(OSV News) — In an April 15 ruling, a federal judge in North Dakota issued a permanent injunction against the Equal Employment Opportunity Commission, siding with the Catholic Benefits Association in its legal challenge of two regulations included in the Pregnant Workers Fairness Act.
The CBA asserted that in violation of Catholic religious beliefs, the regulations would have forced it and other Catholic employers to accommodate abortion, IVF or pregnancy surrogacy, to eliminate single-sex spaces such as bathrooms and locker rooms, and allow employees to adopt preferred pronouns.
The association, which is based in Colorado, represents close to 90 dioceses and more than 1,400 other entities. With a membership estimated at 9,000, it also comprises hospitals, school systems, religious orders and other groups that offer their employees insurance and benefit programs that adhere to Catholic teaching.
A temporary injunction was issued last September. In that, U.S. District Judge Daniel Traynor ruled that the CBA and the Diocese of Bismarck, North Dakota, were likely to succeed in proving the regulations could force them to violate their beliefs.

────────────────────

Required tasks:
A. Answer these questions from the news report on the EEOC ruling.
(i) On what date did the federal judge issue the ruling?
(ii) In which state is the Catholic Benefits Association based?
(iii) When was the temporary injunction issued?
B. Resume the news report on the EEOC ruling, picking up right after its final sentence.

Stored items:
────────────────────

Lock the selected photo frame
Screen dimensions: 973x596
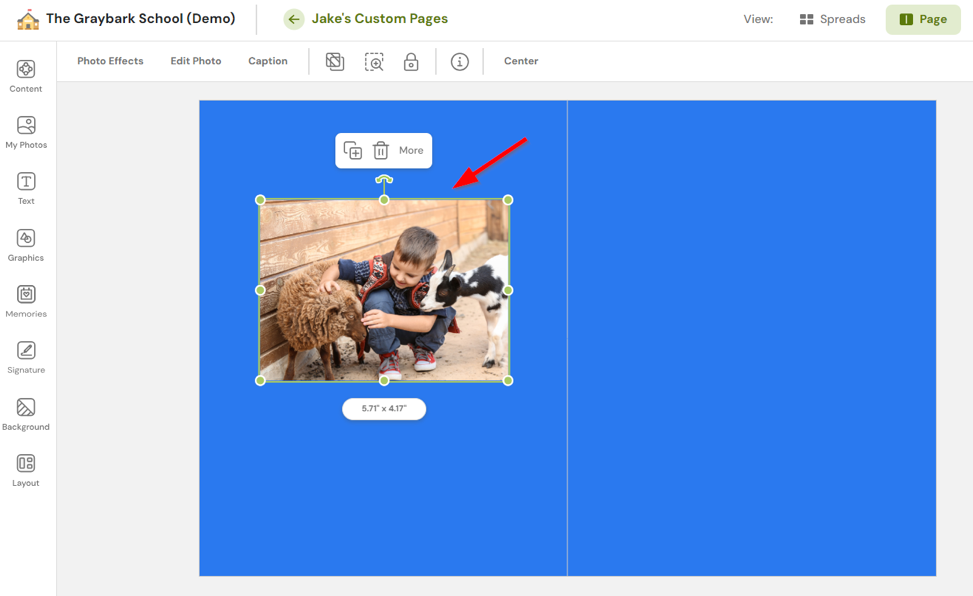410,61
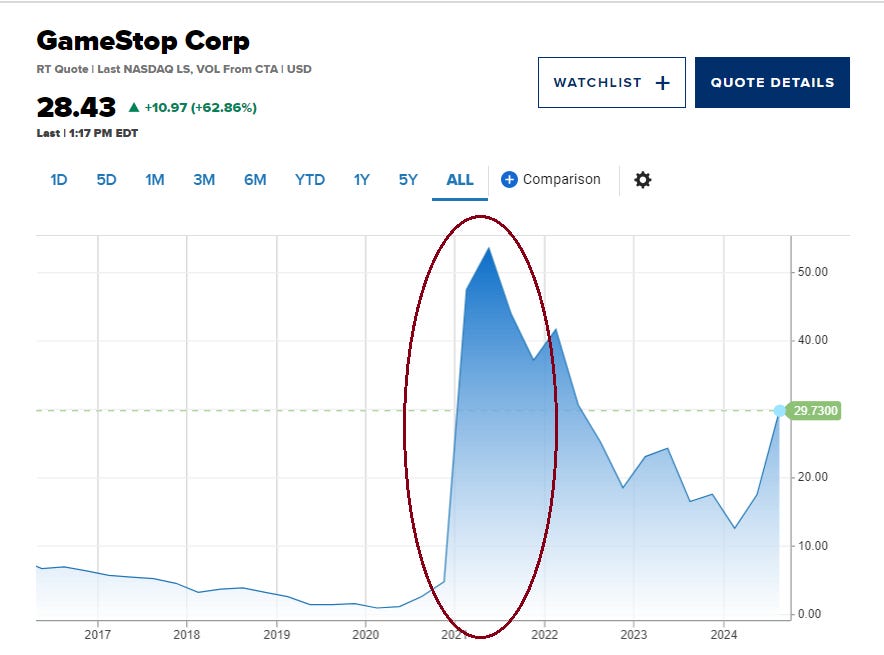Click the GameStop Corp title
This screenshot has width=884, height=655.
coord(143,41)
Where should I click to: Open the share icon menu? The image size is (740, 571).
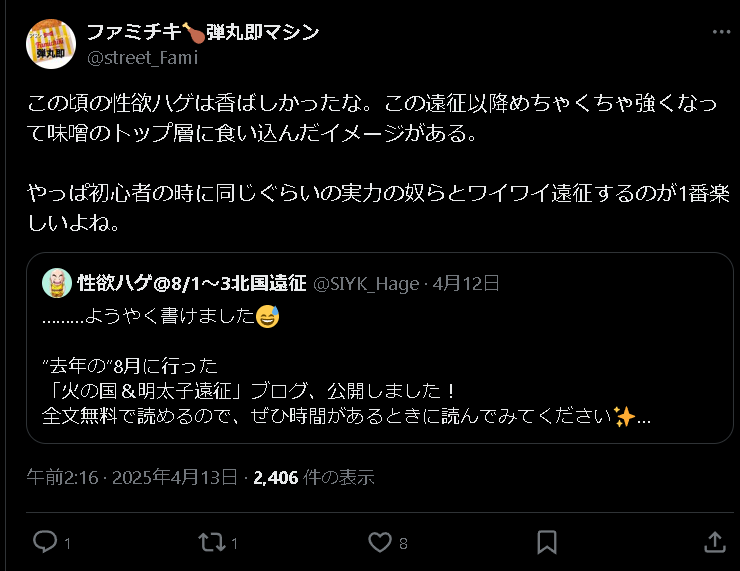715,542
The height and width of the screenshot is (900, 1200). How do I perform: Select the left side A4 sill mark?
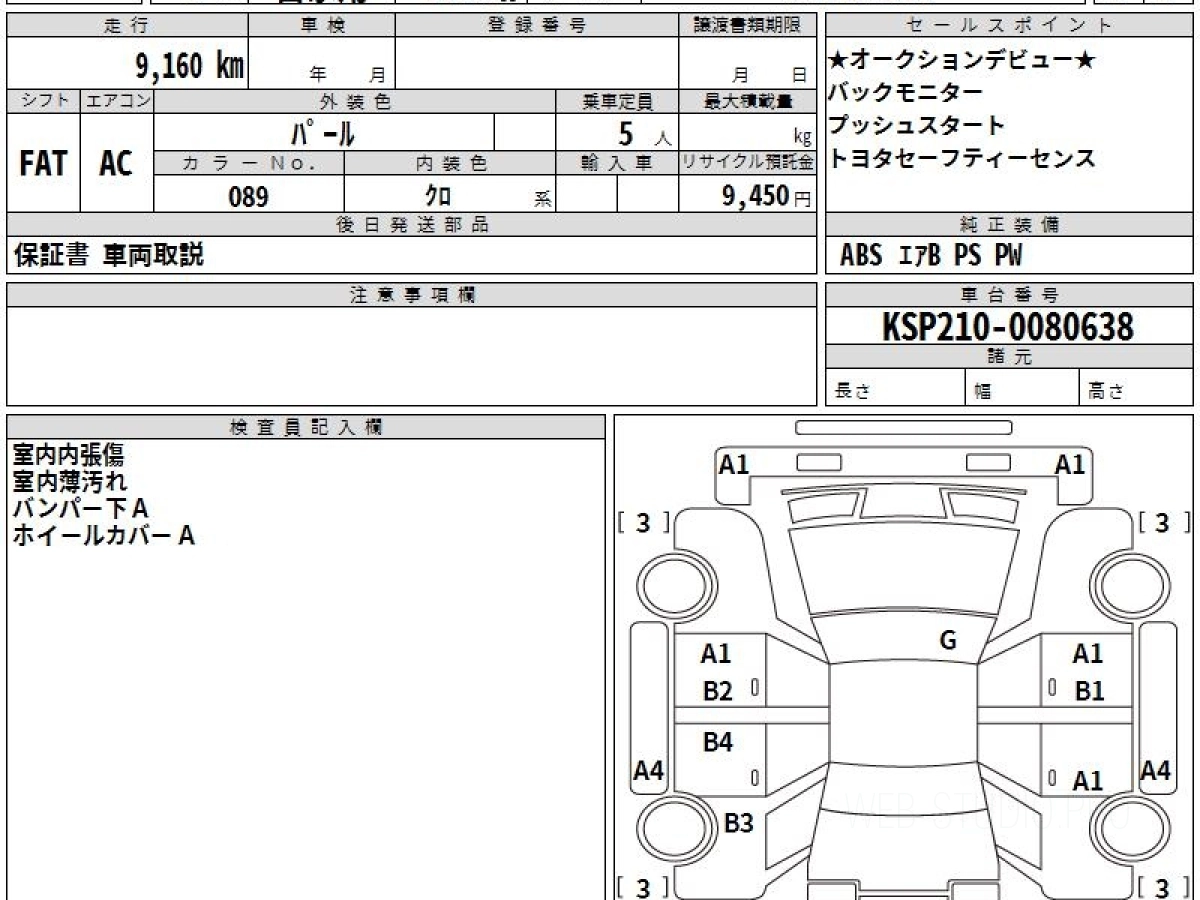click(x=650, y=771)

────────────────────

Outputs in order:
A.
(i) April 15
(ii) Colorado
(iii) Last September

B.
“The facts and evidence in this case have not changed since the preliminary injunction was issued,” Traynor said in his April 15 ruling. “EEOC has not met the burden of proving a compelling interest. … The Court adopts its previous reasoning and finds that CBA succeeds on the merits of its claim that the Act violates their rights under RFRA (Religious Freedom Restoration Act).”
Other challenges to parts of PWFA
Other challenges to the law are ahead. On Feb. 20, the U.S. Court of Appeals for the 8th Circuit ruled that 17 states had standing to challenge parts of the Pregnant Workers Fairness Act, which was passed by Congress Dec. 27, 2022, and signed into law by President Joe Biden on Dec. 29, 2022. The bill took effect on June 27, 2023.
Final rules for the PWFA were published on April 15, 2024, by the EEOC “to provide clarity and guidance,” the agency said, “on its implementation, particularly regarding the definition of ‘related medical conditions,’” which included abortion, and the process “for reasonable accommodations.” The final rules were published in the Federal Register April 19 of that year and went into effect June 18, 2024.
The original act, CBA spokesman Dave Uebbing told OSV News, “didn’t include abortion, IVF, surrogacy, or gender transitioning as something that should be accommodated by employers, but the implementing regulations did.”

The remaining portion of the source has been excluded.